At the start of director Tom Harper’s Wild Rose, Rose-Lynn (Jessie Buckley) puts on her white leather fringe jacket and matching cowboy boots before strutting out of the Glasgow prison where she’s just finished serving a one-year stint on a drug-related charge. The 23-year-old hits the ground running upon her release, immediately resuming the pursuit of her lifelong dream of crossing the Atlantic to become a country singer in Nashville. In no small part due to Buckley’s dynamic voice and emotionally charged performance, it’s obvious that Rose-Lynn has all the charisma, spunk, and talent it takes to become a star. Pity, then, that the young woman’s pursuit of fame is always at risk of being stymied by her impulsiveness. As her mother, Marion (Julie Walters), is quick to remind her, she also has two young children for whom, whether she likes it or not, she’s still responsible.
As soon as Rose-Lynn starts invigorating local crowds with her performances, Wild Rose seems ripe for setting her on a predictable trajectory toward fame. Instead, the film turns its focus to the tensions that arise from Rose-Lynn’s attempts to balance the hefty demands of the two seemingly incompatible worlds of a professional singer and a single mother—not to mention the incongruousness of being a country musician in Glasgow.

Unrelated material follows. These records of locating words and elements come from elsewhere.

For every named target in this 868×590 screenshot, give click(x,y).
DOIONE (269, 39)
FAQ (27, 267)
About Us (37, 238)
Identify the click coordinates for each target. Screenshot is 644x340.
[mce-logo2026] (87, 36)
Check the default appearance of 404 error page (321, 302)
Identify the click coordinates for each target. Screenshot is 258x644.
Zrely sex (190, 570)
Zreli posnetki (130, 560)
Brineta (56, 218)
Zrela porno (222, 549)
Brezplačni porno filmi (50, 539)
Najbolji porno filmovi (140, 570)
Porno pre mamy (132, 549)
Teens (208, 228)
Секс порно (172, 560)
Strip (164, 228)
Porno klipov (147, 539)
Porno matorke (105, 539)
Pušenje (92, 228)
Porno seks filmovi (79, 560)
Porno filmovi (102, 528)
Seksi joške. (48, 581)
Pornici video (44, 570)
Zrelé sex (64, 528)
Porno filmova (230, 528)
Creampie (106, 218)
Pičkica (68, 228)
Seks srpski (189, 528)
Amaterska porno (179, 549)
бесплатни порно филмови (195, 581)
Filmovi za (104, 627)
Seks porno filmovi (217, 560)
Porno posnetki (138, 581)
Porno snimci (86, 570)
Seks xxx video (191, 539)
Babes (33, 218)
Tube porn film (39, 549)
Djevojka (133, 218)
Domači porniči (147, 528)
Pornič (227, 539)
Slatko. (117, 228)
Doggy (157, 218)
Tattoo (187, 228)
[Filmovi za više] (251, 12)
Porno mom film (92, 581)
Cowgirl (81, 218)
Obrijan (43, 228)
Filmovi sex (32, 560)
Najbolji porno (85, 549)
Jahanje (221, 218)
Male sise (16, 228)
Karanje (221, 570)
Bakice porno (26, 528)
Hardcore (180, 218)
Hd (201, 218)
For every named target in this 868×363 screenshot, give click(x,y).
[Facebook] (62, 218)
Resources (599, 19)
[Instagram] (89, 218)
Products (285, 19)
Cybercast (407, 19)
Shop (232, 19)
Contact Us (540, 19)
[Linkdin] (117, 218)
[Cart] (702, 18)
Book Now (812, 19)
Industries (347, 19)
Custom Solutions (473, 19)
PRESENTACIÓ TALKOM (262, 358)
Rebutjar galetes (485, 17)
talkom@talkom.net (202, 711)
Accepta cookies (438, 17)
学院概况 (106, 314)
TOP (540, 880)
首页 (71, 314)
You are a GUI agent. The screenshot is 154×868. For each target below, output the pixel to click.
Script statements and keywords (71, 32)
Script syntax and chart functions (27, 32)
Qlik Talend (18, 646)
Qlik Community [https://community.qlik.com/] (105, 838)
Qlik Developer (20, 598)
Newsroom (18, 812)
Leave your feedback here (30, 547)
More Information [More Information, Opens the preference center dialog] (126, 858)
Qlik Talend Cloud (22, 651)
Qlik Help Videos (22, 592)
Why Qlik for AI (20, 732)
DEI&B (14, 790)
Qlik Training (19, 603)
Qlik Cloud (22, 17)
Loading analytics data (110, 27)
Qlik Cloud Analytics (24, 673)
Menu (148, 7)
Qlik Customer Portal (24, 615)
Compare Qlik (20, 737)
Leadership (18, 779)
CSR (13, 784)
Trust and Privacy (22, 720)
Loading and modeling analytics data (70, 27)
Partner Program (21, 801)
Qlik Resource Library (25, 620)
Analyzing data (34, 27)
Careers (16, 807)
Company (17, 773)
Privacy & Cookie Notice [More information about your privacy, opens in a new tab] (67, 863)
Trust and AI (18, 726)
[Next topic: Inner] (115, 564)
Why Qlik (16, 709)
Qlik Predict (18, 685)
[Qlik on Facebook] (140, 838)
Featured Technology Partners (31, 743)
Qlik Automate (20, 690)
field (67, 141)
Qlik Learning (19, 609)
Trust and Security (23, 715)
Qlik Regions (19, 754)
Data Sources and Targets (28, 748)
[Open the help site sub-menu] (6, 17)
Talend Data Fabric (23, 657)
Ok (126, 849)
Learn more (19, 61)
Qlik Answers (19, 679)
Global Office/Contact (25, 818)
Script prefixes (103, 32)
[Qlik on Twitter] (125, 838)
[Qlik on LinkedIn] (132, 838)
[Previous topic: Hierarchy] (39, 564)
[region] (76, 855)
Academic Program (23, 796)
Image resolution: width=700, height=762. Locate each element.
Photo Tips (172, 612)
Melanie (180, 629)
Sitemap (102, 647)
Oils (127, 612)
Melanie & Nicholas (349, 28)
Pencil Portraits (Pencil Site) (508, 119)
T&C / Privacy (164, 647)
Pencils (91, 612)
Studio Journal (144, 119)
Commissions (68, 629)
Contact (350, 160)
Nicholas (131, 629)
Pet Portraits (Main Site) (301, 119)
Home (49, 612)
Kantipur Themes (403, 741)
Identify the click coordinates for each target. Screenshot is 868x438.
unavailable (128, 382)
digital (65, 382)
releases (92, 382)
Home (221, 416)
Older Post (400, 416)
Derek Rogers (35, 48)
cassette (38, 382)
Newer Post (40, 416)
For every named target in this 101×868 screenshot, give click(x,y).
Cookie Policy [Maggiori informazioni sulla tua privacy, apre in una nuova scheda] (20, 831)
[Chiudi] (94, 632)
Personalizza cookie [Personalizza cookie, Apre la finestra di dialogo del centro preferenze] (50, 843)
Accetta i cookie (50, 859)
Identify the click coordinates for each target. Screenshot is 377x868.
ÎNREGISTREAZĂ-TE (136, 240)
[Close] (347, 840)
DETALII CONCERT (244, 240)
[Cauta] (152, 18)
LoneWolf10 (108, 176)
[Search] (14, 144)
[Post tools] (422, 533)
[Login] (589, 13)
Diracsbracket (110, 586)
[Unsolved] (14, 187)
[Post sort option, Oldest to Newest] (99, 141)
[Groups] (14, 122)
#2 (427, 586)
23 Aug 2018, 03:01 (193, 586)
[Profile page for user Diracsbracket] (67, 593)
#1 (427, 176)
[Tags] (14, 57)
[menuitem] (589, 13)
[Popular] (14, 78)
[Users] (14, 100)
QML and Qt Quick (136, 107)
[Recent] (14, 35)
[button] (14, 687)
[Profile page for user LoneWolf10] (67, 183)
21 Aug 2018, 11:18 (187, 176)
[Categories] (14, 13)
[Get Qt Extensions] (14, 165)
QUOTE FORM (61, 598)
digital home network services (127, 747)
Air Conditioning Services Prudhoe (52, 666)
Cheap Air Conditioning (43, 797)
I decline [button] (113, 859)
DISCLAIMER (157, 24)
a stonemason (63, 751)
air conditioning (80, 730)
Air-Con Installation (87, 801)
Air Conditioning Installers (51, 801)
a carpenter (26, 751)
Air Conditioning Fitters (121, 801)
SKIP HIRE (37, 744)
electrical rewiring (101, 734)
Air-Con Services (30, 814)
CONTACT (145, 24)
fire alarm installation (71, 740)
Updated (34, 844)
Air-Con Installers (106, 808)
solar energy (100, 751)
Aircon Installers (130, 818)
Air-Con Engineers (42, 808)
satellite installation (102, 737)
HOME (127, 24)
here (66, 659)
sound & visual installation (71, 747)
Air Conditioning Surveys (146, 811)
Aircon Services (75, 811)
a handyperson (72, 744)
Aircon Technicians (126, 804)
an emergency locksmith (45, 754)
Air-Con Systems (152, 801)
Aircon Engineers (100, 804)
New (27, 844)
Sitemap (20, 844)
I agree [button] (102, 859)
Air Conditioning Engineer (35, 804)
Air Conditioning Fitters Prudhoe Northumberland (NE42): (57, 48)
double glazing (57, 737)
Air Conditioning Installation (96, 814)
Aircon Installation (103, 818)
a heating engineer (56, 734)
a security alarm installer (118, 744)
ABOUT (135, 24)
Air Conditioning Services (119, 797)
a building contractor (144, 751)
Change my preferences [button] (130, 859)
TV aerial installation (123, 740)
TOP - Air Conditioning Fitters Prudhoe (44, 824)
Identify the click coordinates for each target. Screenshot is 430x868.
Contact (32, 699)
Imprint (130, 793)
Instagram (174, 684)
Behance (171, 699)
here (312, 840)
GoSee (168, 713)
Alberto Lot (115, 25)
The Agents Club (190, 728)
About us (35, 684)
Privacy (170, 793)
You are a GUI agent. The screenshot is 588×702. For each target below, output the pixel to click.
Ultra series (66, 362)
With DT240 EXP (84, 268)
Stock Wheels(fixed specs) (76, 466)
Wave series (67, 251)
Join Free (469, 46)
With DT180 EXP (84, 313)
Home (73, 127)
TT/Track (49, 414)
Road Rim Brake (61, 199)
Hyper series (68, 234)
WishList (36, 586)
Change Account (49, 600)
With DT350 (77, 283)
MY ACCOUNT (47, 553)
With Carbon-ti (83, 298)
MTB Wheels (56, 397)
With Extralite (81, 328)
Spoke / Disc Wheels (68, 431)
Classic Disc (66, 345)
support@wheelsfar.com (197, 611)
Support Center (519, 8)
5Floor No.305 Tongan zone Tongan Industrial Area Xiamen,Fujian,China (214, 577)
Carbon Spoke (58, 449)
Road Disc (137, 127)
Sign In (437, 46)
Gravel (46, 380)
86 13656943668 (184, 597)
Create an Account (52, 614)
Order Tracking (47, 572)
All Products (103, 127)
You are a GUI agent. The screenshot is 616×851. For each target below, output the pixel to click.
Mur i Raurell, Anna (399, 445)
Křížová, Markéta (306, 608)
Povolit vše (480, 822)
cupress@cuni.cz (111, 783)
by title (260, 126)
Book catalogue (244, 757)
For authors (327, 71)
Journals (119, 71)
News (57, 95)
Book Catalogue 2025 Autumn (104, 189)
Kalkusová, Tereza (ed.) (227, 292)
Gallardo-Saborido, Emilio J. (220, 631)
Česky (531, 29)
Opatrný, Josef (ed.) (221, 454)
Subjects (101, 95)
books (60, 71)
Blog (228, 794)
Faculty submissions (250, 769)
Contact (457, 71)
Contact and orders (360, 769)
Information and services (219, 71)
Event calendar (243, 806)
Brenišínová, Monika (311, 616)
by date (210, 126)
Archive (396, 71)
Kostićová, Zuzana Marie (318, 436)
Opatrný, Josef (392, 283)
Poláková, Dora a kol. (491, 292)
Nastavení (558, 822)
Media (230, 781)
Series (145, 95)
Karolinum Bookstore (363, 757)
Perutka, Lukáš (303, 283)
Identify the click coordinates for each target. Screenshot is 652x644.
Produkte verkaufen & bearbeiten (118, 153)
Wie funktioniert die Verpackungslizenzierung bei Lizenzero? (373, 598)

In the end, Wild Rose is less concerned with whether or not Rose-Lynn will “make it” than it is with discreetly observing how this gifted spitfire tackles the moral and emotional challenges she faces.
As Rose-Lynn fights to gain traction in her career, Wild Rose empathetically probes the growing pains of self-improvement. In a scene where Rose-Lynn, who’s supposedly just re-established her commitment to being a present mother, pawns her kids off on various friends and family over the course of a week so she can practice for an important gig, one is given a sense not just of the children’s anger and disappointment, but of the emotional toll that Rose-Lynn’s virtual double life is taking on her. In portraying such conundrums, the filmmakers resist the temptation to moralize or presuppose that she must choose between music and her kids and, instead, merely examine the harsh realities that come from her desiring both.
Wild Rose moves beyond the struggles of Rose-Lynn’s daily grind with an array of captivating musical numbers that illustrate her incredible stage presence and joy she experiences whenever she’s performing. After she takes up a job as a housekeeper for an upper-middle class family to help pay the bills, a cleverly shot sequence captures the all-consuming nature of her love for singing. Thinking she’s alone in the house, Rose-Lynn begins to sing along to the music wafting through her headphones, and while she carelessly vacuums, the camera pans around the room in a simple but expressive shot that reveals various musicians from an imaginary backing band tucked away in the background, playing alongside her.
Ironically, it’s through this performance, rather than any that she gives in clubs around town, that Rose-Lynn finds a true believer in her talent, in the form of her kind-hearted boss, Susannah (Sophie Okonedo). In an all-too-tidy bit of wish fulfillment, Susannah almost immediately becomes Rose-Lynn’s benefactor, going out of her way to jump start the musician’s career and provide the unqualified support and encouragement she craves from her mother. But this dash of sunshine isn’t quite the panacea it first appears to be, and similar to Rose-Lynn’s relationship with Marion, this newfound friendship eventually develops into something more conflicted and complicated than its simplistic origin initially might suggest.
The same could be said of much of Wild Rose, which takes on certain clichés of the traditional star-is-born story but often uses them to upend audience expectations. The skeleton of Nicole Taylor’s screenplay may be quite familiar, but the additional elements of single motherhood, class disparity, and geographical dislocation (Rose-Lynn firmly believes she was meant to be born in America) lend the proceedings a certain unpredictability that’s very much in tune with the gutsy woman at the film’s center. As its title suggests, Harper’s film has a bit of outlaw in its blood, and it allows Rose-Lynn’s myriad imperfections to shine just as brightly as her talent. And that certainly makes her a more textured, authentic character, defined not by a clear-cut transformative arc but her constant state of flux.